Overall, we believe that our use case frame, methodology, and analysis offer important insights to New Jersey Transit. As noted in the Introduction, NJT is addressing their system problems with new equipment and our dashboard will aid them in assigning where the new engines and cars would be best suited over long-term delays. Our methodology is a good basis for this analysis, even though our models sometimes fall short (more on that below). Despite our models having some shortcomings, our analysis definitely shows clear recommendations on which lines need more attention.

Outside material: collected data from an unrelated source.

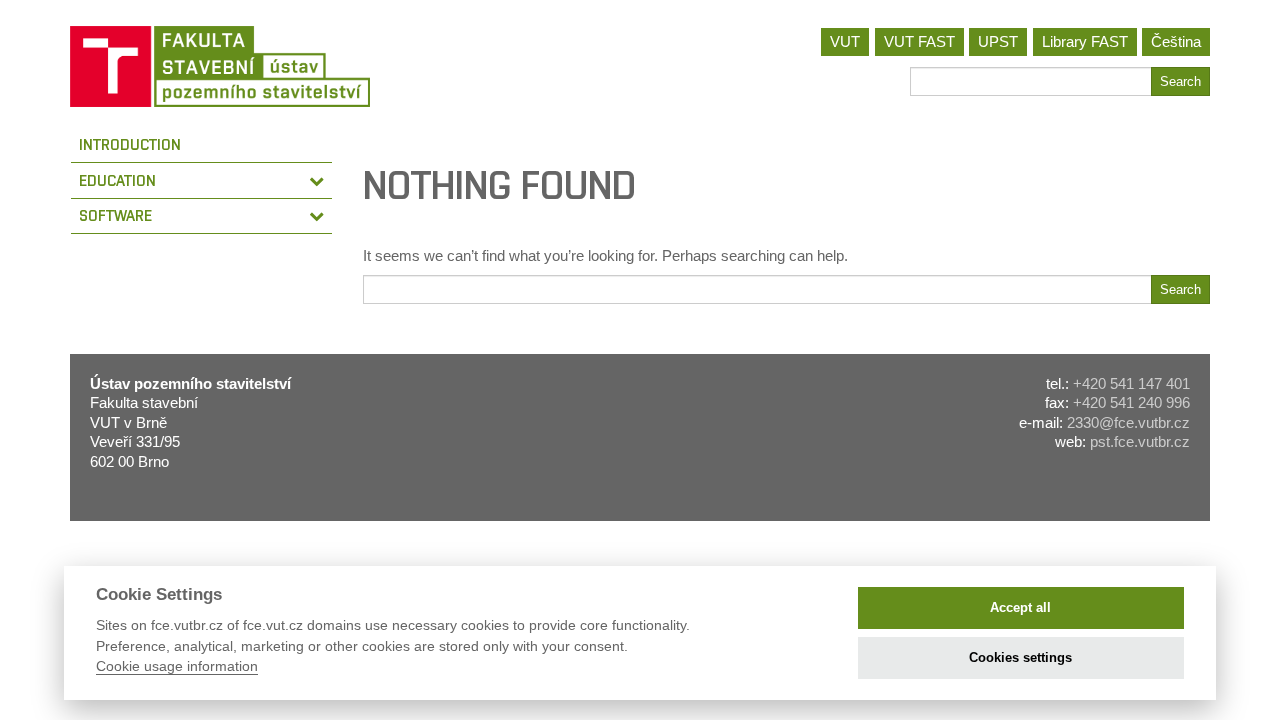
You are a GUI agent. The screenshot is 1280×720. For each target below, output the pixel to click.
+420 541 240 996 (1131, 402)
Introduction (130, 144)
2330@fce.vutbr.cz (1128, 422)
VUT (845, 41)
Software (115, 215)
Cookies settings (1020, 657)
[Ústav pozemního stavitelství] (347, 66)
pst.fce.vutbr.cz (1140, 441)
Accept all (1020, 607)
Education (117, 180)
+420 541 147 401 (1131, 383)
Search (1180, 81)
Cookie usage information (177, 666)
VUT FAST (919, 41)
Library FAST (1085, 41)
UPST (998, 41)
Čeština (1176, 41)
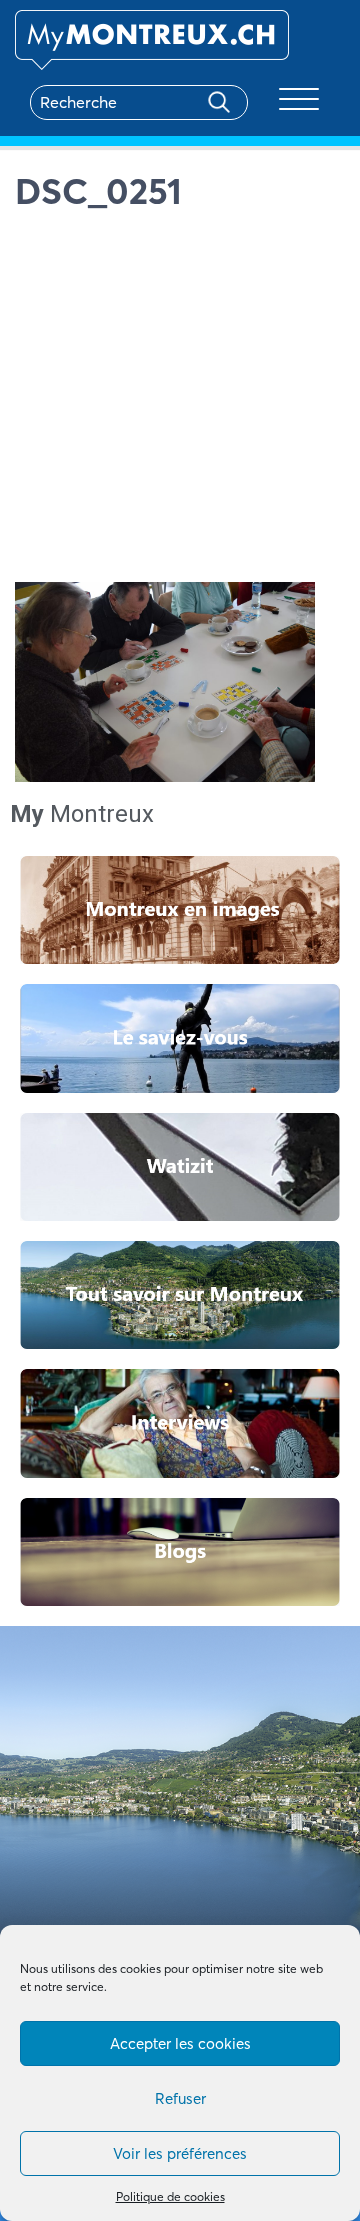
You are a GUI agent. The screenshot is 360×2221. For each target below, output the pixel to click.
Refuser (180, 2098)
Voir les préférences (180, 2153)
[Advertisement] (180, 402)
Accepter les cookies (180, 2043)
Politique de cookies (170, 2196)
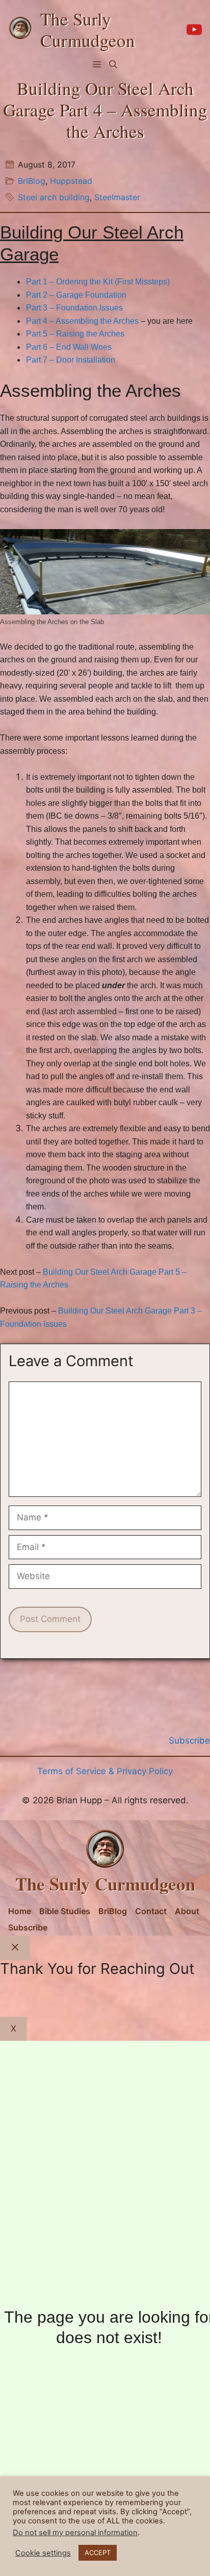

Accuracy + Generalizability

Again, our model is trained off of September and October 2019 data and predicts delay times for November 2019. Our best-suited model, on a high-level, is overall accurate and generalizable. Since our use case is high-level, we want to be thinking about the longest and most-inconvenient delays. That being said, our MAE on average is around 16 minutes. Ideally, we would like this value to be lower, but for a high-level view, it can suffice. Our model is generalizble to an extent as it predicts moderately well on the November 2019 dataset. But as seasons change, we would need to re-evaluate the model to consider more systematic patterns of ridership and delays that could scale across longer time intervals. That being said, our model is very NJT specific, so it would probably not generalize well on other transit lines. Our methodology could be adopted for other transit lines.

How to Improve

We have identified some features that would improve both the methodology and results of our model. Training on more months and further predicting on more months may have been better suited for our use case. As our use case is about long-term CIP planning and ideally we would have liked to be predicting 6 months out, this might help with that cause. In terms of variables for our model, we would like to consider weather averages. Predicting the weather by hour by day is virtually an impossible task and historic averages would be more realistic for our model. There were also a few variables we needed to feature engineer better-including max stops as it relates to delay minutes and most importantly, train ID which is the individual set of train cars that run on a while. Train ID was a very significant variable, however, since there are so many, it could not be validated on appropriately. Lastly, extra data that could have improved our model are: ridership numbers, employees on a car, other trains (like Amtrak) running on the same tracks.

Policy Recommendations

As hinted at in our validation by line, our overall recommendation is that the Morristown Line is in desperate need of attention to mitigate delay times. That line had the second highest average delay time and the total most predicted delay minutes. That being said, we also believe that all of these lines require improvements, at some interval. For example, in our exploratory analysis, the Northeast Corridor was the biggest offender of delays. All of these lines see a high concentration of ridership and are incredibly important to the NJT system, and therefore, improvements to achieve perfect service (minimal delays) could increase ticket sales and consistency across ridership.

Authors Note

There was some difficulty in exporting this analysis as an R Markdown as options would either show results or hide tables. Please excuse unnecessary warnings and results in the markdown, especially in the Import Data section.